Overhead line crossing
An overhead line crossing is the crossing of an obstacle—such as a traffic route, a river, a valley or a strait—by an overhead power line. The style of crossing depends on the local conditions and regulations at the time the power line is constructed. Overhead line crossings can sometimes require extensive construction and can also have operational issues. In such cases, those in charge of construction should consider whether a crossing of the obstacle would be better accomplished by an underground or submarine cable.
Crossings of roads and railway lines
Overhead line crossings of roads, railway lines, and small- and medium-sized watercourses do not normally require special construction. However, in the first years of overhead line building a scaffold under the line was required, when a railway line or a road was crossed. Later in Germany and some other countries on each end of a powerline crossing of a state-operated railway a dead-end tower was required, which can still be seen on some old power lines.

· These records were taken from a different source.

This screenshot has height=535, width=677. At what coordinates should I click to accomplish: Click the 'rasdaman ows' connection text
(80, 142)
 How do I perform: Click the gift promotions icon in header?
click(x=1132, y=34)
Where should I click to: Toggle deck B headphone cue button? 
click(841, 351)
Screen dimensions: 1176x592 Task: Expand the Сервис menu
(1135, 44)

For overhead line crossings of motorways the pylons must be rebuilt before they wear out, because these demand additional maintenance. If local conditions are appropriate, an overhead line can be implemented by way of a valley bridge. For example, the Koersch valley bridge near Esslingen, Germany carries the 110 kV, three-phase line of the EnBW AG with 2 circuits. Because of the danger of short circuits from falling objects, undercrossings are typically avoided.
Crossings of overhead lines at state borders
There is frequently an anchor pylon on each side of the border, particularly if the lines on either side of the border are operated by different companies. This setup reduces maintenance work, which would otherwise require direct coordination of workers on both sides of the border, and avoids possible authority problems associated with border crossings as much as possible.

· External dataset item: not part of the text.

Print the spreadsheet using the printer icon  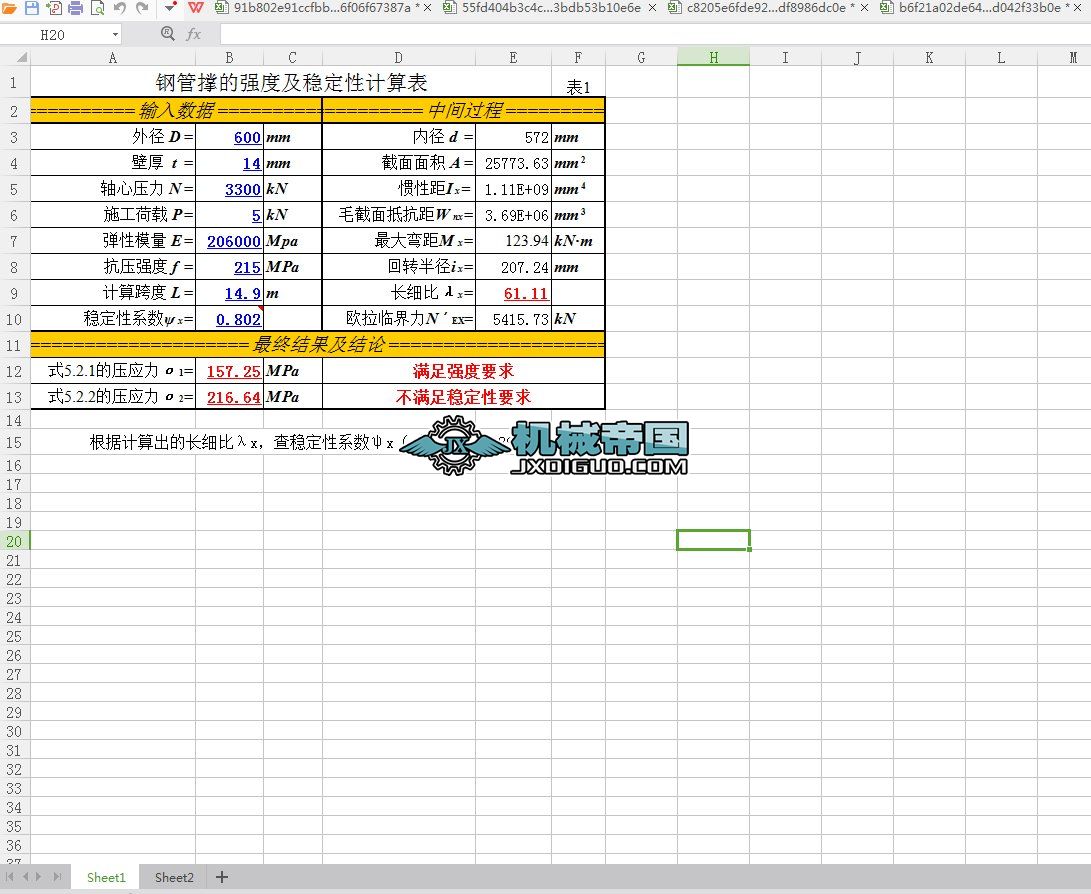tap(74, 9)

Crossings of other overhead lines
At crossings of overhead lines by other overhead lines, the two lines must be kept at the necessary safety distances between the lines and the ground. As a rule, the line with the lower voltage passes under the line with higher voltage. Construction workers try to plan these crossings in such a way that their construction is as economical as possible. This is usually done by leaving unchanged the line that is crossed, if possible. Undercrossings of existing lines are often constructed in proximity to the line's pylons, since this can often be accomplished without raising the existing pylons and while keeping the necessary safety distances between the ground and the other line.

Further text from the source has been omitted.